TASK STATEMENT >> Could you reproduce, word for word, the lines in the items below, from the line containing "You are a GUI" through the line containing "Where should I click to: Open Новости"?

INFORMATION SUPPLIED >>
= = =

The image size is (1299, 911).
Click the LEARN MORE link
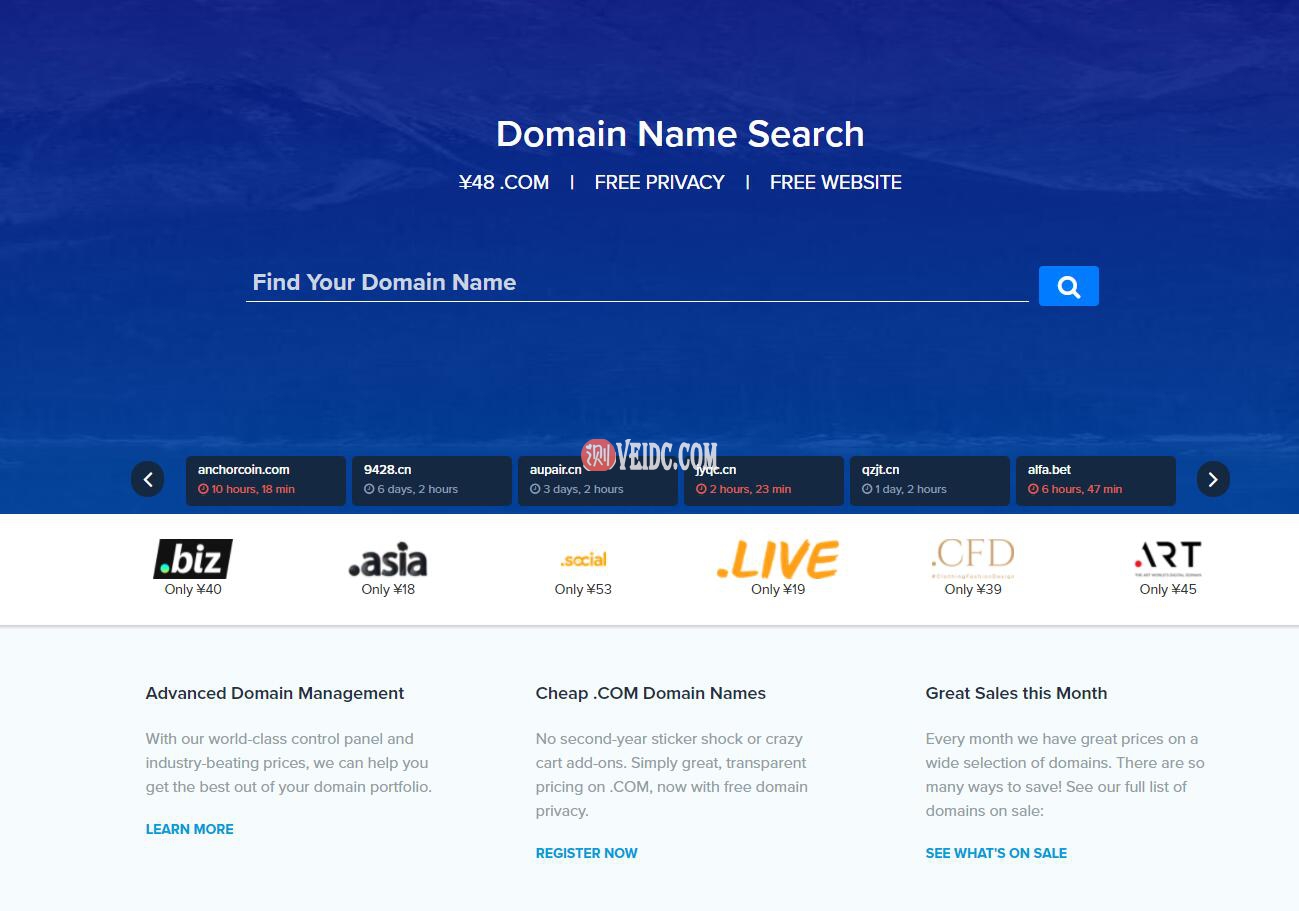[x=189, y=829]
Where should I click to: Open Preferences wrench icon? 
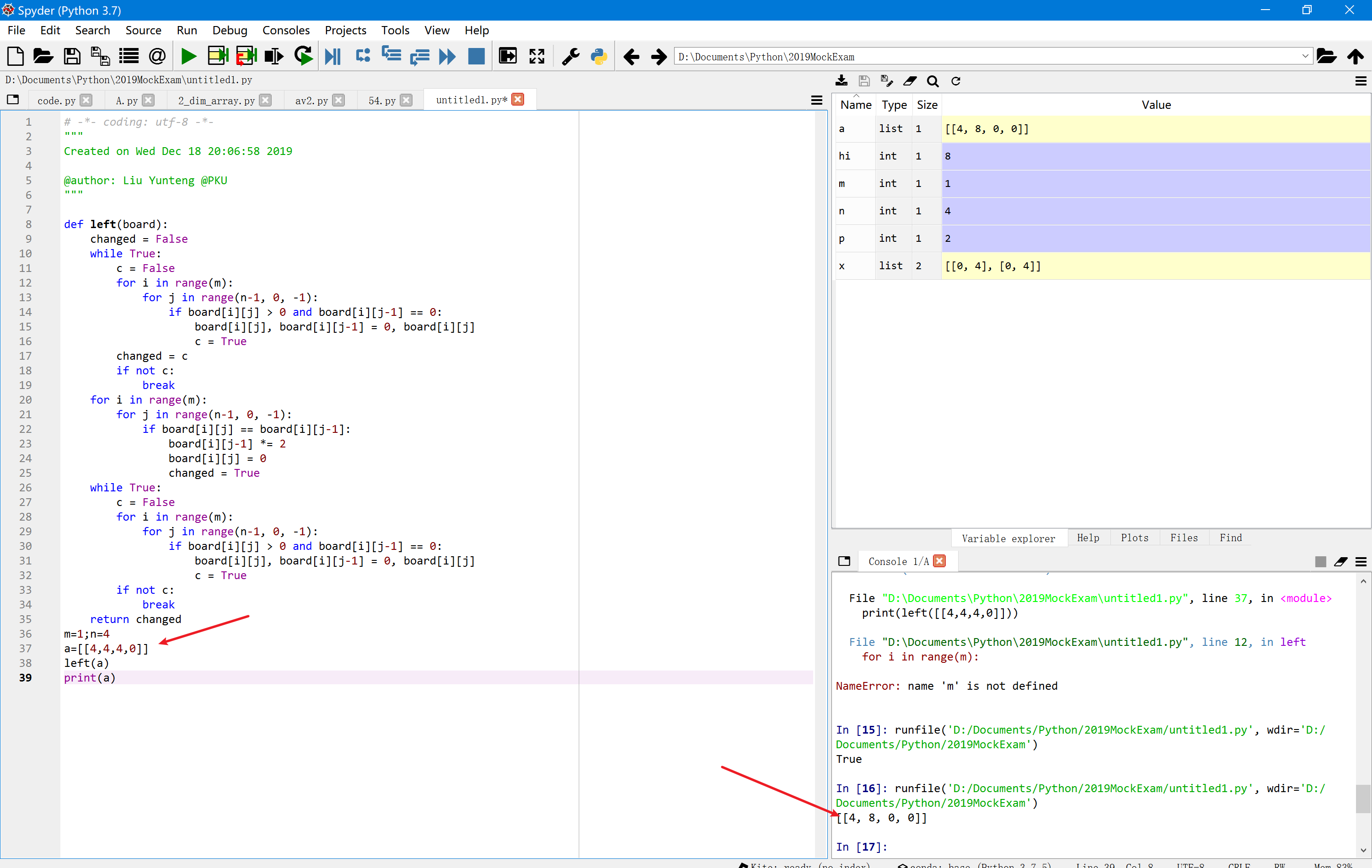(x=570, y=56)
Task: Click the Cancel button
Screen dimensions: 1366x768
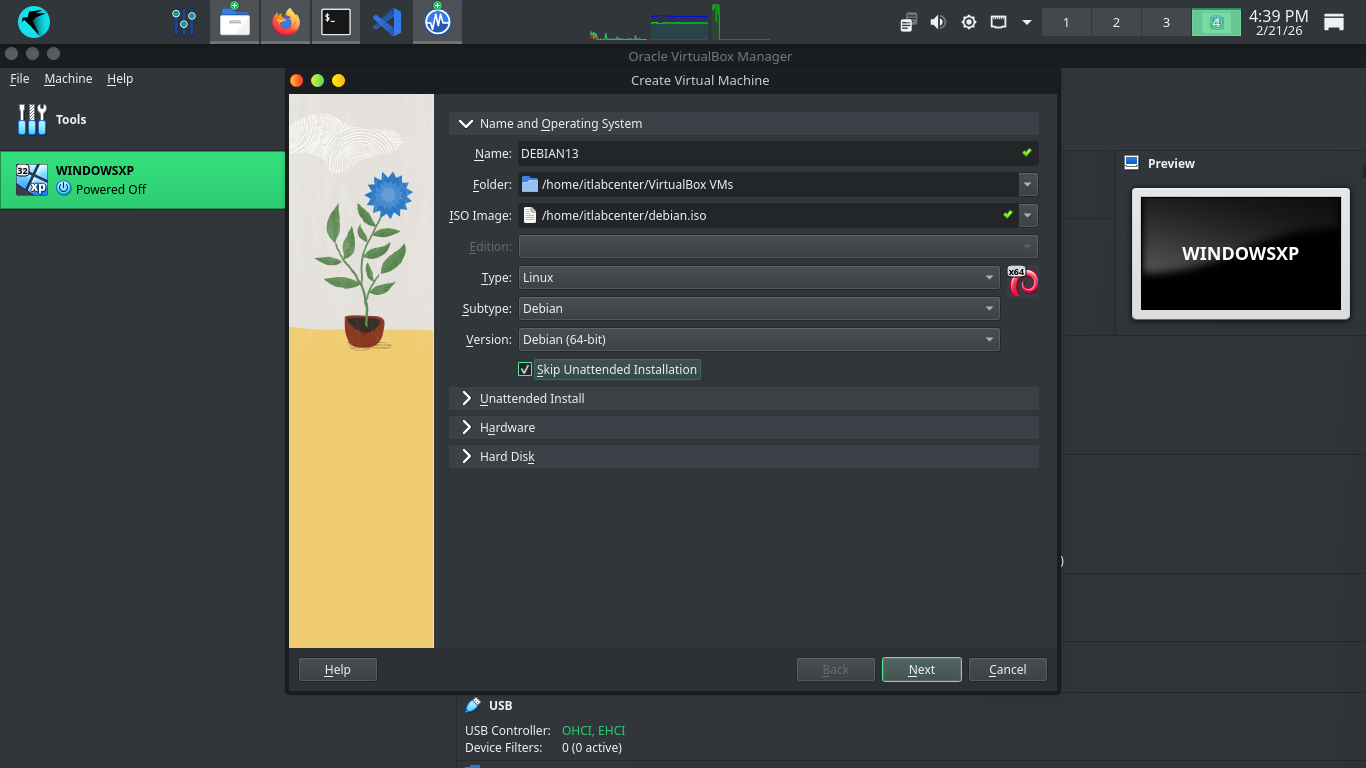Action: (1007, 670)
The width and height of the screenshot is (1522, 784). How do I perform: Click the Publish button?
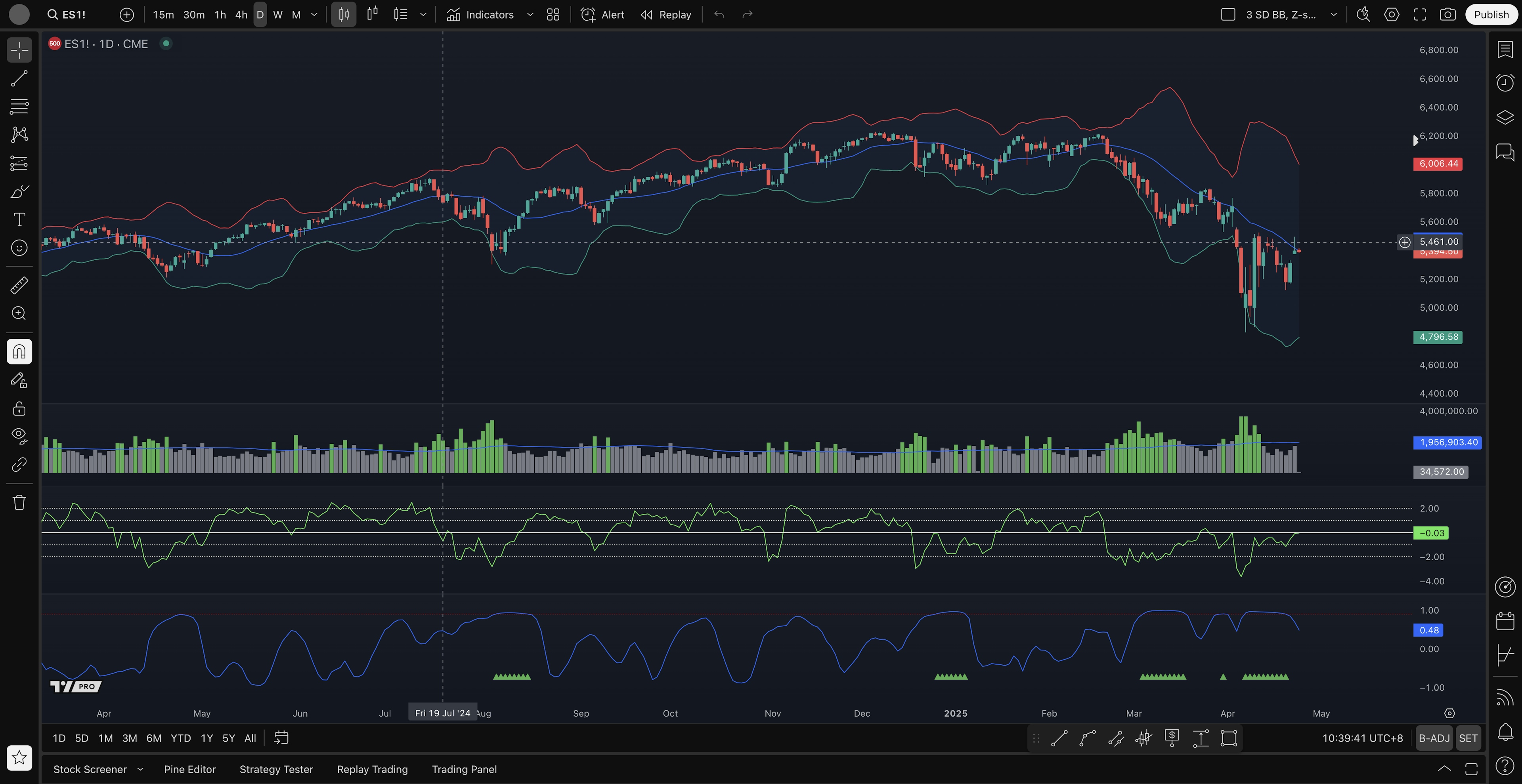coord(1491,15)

= = =

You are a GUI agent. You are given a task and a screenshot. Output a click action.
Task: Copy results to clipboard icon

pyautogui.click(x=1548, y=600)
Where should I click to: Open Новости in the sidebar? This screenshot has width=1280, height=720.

= = =

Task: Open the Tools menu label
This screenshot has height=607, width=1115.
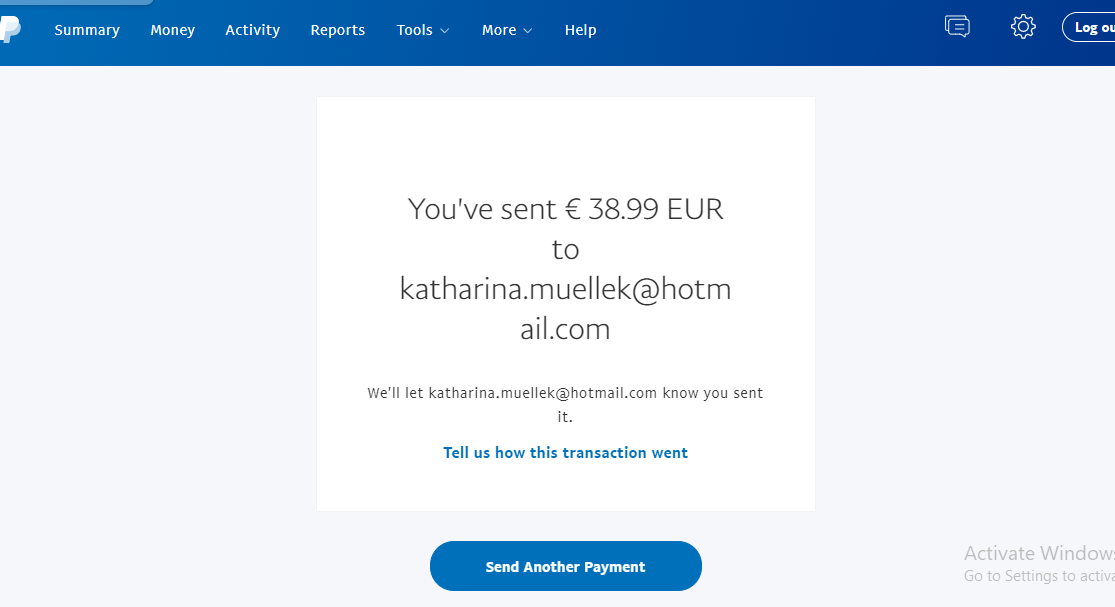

= = =

RESULT BELOW >>
You are a GUI agent. You are given a task and a screenshot. Output a click action.
Task: Copy results to clipboard icon

pyautogui.click(x=1548, y=600)
Where should I click to: Open Новости in the sidebar? This screenshot has width=1280, height=720.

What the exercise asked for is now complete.